The Monitoring Technologies working group invited people to take a quick digital survey on the freshwater attributes they most cared about, aiming to gather insight into which attributes were deemed most vital for monitoring freshwater improvement.
They found that general public and Māori groups of respondents have quite different priorities from local government.
The survey asked respondents to choose a top three from a list of 27 attributes, and also asked respondents to identify with a group (central government, regional/local government, research organisation, public, consultant, iwi or hapū, farmer/farming organisation).
Collectively, the 244 respondents prioritised nitrogen over all other attributes, followed by E.coli, macroinvertebrates, algae, and fish diversity/abundance.
When separated into groups, the researchers found with interest that different groups prioritised different attributes.
Members of the public found algal bloom the most important, whereas iwi and hapū found the much more holistic and culturally important mauri and mahinga kai of the water as the most important.

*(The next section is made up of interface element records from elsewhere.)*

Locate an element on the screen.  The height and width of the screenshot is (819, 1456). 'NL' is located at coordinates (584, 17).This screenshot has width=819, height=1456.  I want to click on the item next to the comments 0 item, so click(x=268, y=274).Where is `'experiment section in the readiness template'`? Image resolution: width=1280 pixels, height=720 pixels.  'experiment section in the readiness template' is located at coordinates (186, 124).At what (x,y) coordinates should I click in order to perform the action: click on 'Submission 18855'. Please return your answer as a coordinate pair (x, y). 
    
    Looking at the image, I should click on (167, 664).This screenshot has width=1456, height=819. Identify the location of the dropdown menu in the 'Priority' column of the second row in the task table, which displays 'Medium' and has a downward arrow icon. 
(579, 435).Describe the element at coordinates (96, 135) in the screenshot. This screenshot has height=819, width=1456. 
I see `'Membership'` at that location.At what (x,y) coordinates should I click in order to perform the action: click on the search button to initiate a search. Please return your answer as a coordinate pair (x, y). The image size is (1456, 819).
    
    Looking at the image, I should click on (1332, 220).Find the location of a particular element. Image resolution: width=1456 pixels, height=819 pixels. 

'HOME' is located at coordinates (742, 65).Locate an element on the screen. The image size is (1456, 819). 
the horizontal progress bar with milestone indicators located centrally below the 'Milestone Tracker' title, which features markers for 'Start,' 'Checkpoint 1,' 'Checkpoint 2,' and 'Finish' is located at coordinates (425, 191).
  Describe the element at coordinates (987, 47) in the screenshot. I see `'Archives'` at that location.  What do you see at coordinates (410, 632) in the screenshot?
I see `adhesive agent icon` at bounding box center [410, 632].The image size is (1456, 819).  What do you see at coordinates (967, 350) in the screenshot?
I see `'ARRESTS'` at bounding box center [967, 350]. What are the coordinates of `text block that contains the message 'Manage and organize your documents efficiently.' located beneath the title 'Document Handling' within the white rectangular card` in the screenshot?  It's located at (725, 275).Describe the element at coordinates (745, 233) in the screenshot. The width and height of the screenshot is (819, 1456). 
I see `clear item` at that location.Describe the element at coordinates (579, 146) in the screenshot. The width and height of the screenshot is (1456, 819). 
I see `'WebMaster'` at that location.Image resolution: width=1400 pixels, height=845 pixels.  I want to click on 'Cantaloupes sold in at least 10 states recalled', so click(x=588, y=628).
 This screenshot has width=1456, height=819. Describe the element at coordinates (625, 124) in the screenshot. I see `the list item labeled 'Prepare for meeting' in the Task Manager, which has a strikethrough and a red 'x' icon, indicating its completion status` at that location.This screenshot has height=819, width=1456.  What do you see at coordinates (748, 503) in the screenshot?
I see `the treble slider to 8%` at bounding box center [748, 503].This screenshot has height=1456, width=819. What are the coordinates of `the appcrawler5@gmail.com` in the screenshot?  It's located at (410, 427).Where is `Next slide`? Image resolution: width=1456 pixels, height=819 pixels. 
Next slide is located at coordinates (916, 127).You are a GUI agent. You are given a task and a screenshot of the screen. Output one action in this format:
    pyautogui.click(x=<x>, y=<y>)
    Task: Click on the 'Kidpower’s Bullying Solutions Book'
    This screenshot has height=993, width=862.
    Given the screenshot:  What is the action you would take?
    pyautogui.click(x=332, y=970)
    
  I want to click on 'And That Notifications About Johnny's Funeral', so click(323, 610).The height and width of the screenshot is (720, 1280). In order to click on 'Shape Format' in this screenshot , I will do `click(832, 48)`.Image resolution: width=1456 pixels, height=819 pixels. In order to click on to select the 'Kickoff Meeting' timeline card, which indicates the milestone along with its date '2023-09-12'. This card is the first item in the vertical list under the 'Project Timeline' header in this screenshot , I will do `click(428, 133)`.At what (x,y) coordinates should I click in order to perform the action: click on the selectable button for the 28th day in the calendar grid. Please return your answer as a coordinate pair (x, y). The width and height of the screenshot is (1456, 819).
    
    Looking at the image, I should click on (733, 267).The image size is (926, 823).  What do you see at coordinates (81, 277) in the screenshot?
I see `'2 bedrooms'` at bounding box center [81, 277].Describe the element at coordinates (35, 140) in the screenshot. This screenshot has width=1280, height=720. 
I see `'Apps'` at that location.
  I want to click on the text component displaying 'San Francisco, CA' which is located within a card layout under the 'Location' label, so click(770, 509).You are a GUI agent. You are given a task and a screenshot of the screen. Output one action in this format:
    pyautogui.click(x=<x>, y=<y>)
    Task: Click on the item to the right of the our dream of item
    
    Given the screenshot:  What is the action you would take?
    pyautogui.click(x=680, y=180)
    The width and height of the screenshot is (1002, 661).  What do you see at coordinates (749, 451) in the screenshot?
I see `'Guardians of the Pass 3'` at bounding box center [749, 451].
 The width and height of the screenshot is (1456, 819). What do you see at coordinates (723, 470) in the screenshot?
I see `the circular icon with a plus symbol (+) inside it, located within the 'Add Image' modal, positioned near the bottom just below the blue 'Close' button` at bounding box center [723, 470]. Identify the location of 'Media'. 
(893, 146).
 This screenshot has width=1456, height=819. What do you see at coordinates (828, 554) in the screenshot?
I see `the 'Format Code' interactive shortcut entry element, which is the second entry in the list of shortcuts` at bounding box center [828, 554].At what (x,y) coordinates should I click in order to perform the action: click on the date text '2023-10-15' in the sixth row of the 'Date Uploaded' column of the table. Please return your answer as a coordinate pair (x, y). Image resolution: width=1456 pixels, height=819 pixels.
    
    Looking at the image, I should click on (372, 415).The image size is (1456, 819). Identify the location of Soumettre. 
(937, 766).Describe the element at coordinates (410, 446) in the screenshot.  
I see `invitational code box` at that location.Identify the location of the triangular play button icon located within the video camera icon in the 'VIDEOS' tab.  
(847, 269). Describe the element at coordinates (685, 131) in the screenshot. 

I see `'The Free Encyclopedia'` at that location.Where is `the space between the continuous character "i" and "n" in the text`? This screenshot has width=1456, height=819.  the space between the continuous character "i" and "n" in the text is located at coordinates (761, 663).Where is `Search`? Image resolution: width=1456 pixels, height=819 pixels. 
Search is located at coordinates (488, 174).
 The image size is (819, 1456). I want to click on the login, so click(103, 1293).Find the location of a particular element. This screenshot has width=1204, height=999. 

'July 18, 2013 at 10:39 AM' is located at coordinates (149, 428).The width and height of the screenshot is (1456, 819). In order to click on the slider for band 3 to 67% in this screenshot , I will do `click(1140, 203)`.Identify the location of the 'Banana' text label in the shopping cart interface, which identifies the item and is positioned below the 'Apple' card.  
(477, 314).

This tells us that different groups involved in monitoring the effect of activities to improve freshwater quality have different interpretations of what success looks like. Guidance will be needed so the appropriate monitoring technologies are chosen. The result also confirms the need for a wider range of monitoring technologies than those used for State of the Environment monitoring.
The two-question digital survey was shared through social media and professional networks and ran from October 2020 to March 2021. It made a small contribution to a much larger piece of work.